Predicting the temporal variability in pesticide runoff from agricultural fields is essential for assessing the impacts of agricultural practices on surface water quality and the associated environmental risks. Richards-based models are valuable tools for this purpose, particularly in contexts characterized by high temporal variability in rainfall intensity, such as in the Mediterranean region. These methods can be applied to a wide range of operational applications at both the field and catchment scales. However, their operational capability is limited, primarily due to their high computation times. In this study, we assessed a metamodeling approach for a Richards-based model designed to simulate the hourly variability in water and pesticide runoff over a year while reducing computation times. The proposed approach is based on long short-term memory (LSTM) models and is applied to a field-scale pesticide runoff model coupling Richards and convection-dispersion equations with the uniform mixing cell concept for pesticide remobilization and an overland flow routine. The resulting metamodel accounts for meteorological conditions, compound properties, and pesticide application dates and rates. Although the LSTM architecture is not optimized, the metamodel reduces the computation time by 90% compared with that of the initial model. The metamodel shows high overall performance in simulating hourly discharges and pesticide concentrations, with Nash–Sutcliffe efficiency values of 0.99, confirming the ability of the LSTM models to handle hydrochemical time series. The results nonetheless indicate room for improvement in specific areas, such as simulating runoff occurrence or concentrations for compounds with low half-life values. Furthermore, the results encourage further consideration of adding static parameters as inputs to LSTM models to increase their generalizability.
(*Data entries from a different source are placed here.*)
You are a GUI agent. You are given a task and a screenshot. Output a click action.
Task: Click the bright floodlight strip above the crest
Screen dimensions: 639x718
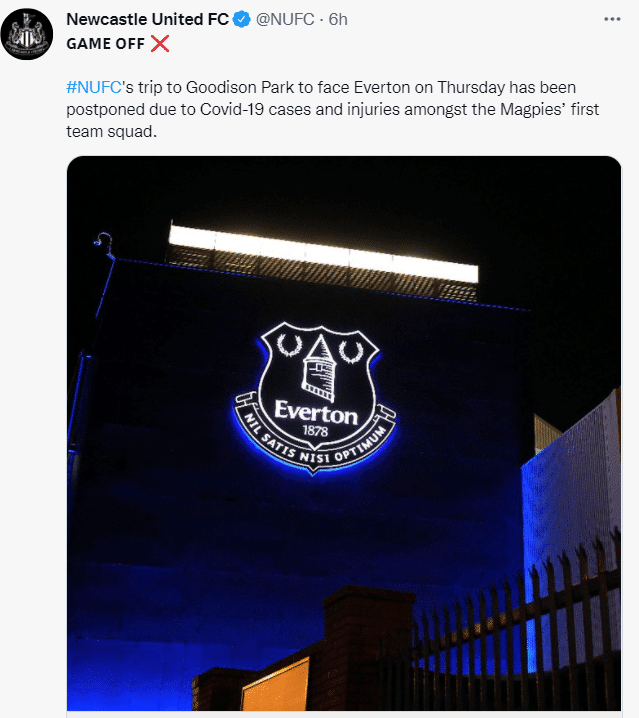tap(322, 253)

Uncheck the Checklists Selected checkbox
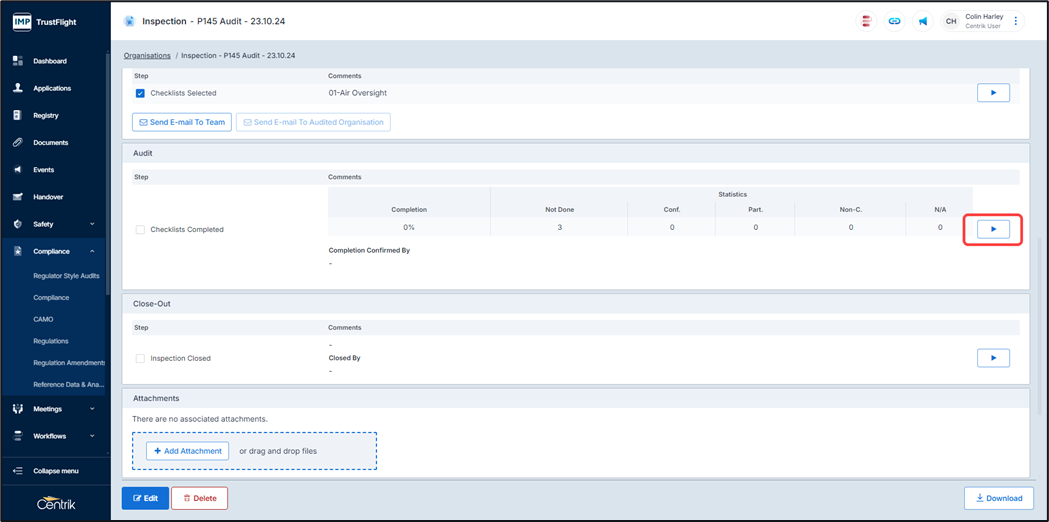[140, 93]
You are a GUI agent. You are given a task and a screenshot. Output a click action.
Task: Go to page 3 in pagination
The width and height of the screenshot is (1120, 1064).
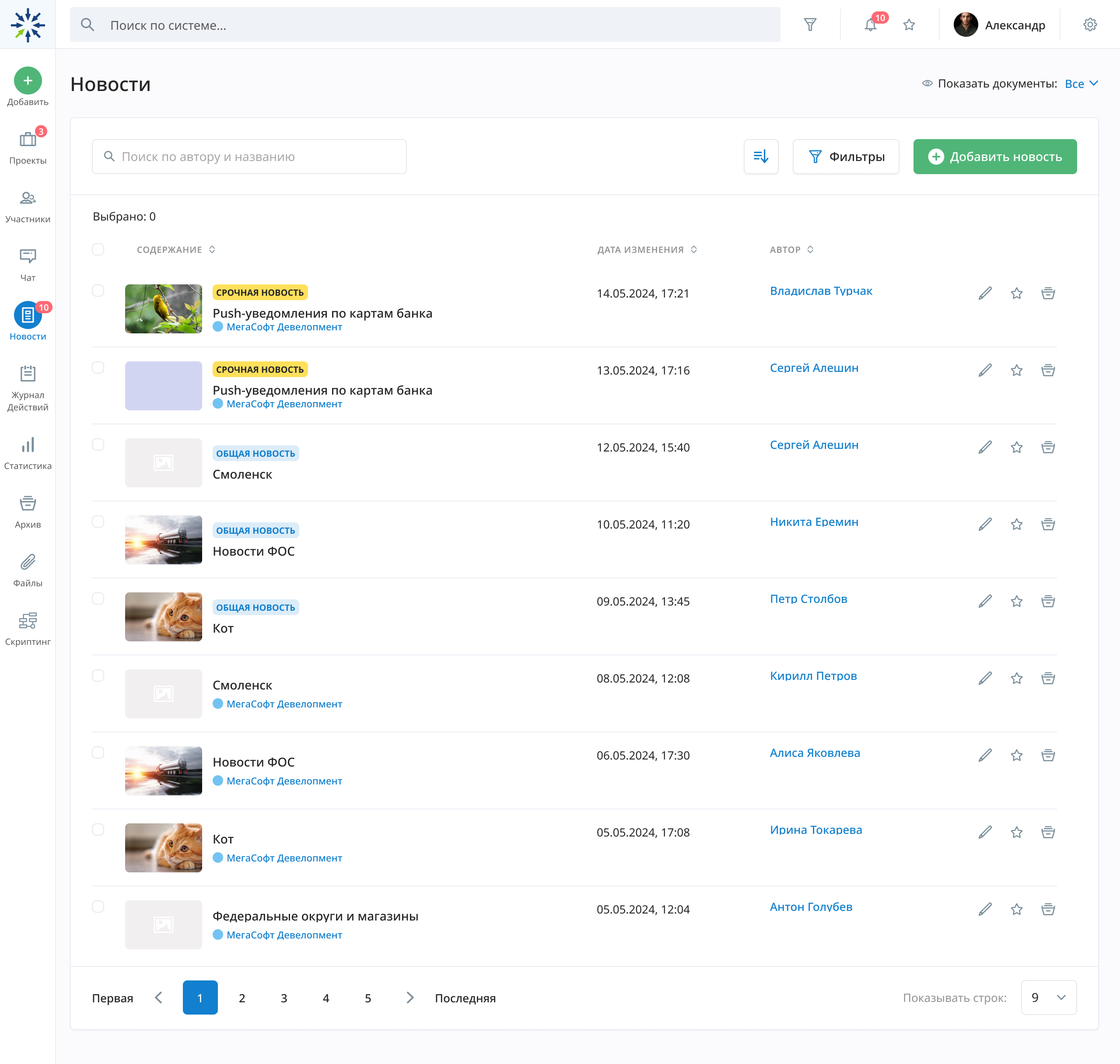(x=284, y=998)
Overall, this study provides key insights for deploying methods to assess the impacts of agricultural practices on a large scale.
基于长短期记忆方法的农药径流物理模型元建模
预测农田农药径流的时间变化对于评估农业实践对地表水质量的影响和相关的环境风险至关重要。基于richards的模型是实现这一目的的宝贵工具,特别是在降雨强度具有高时间变异性的情况下,例如在地中海地区。这些方法可以应用于油田和集水区尺度的广泛业务应用。然而,它们的操作能力是有限的,主要是由于它们的高计算时间。在这项研究中,我们评估了一种基于richards的模型的元建模方法,该模型旨在模拟一年内水和农药径流的小时变化,同时减少计算时间。该方法基于长短期记忆(LSTM)模型,并将其应用于田间尺度的农药径流模型,该模型耦合Richards和对流-分散方程,并具有用于农药再动员的均匀混合单元概念和陆地流动程序。由此产生的元模型考虑了气象条件、化合物性质和农药施用日期和比率。虽然没有对LSTM体系结构进行优化,但与初始模型相比,该元模型的计算时间减少了90%。该元模型在模拟逐小时排放和农药浓度方面表现出较高的综合性能,Nash-Sutcliffe效率值为0.99,证实了LSTM模型处理水化学时间序列的能力。尽管如此,结果表明在某些特定领域还有改进的空间,例如模拟径流发生或低半衰期值化合物的浓度。此外,结果鼓励进一步考虑将静态参数作为LSTM模型的输入,以提高其泛化性。总的来说,这项研究为大规模部署评估农业实践影响的方法提供了关键见解。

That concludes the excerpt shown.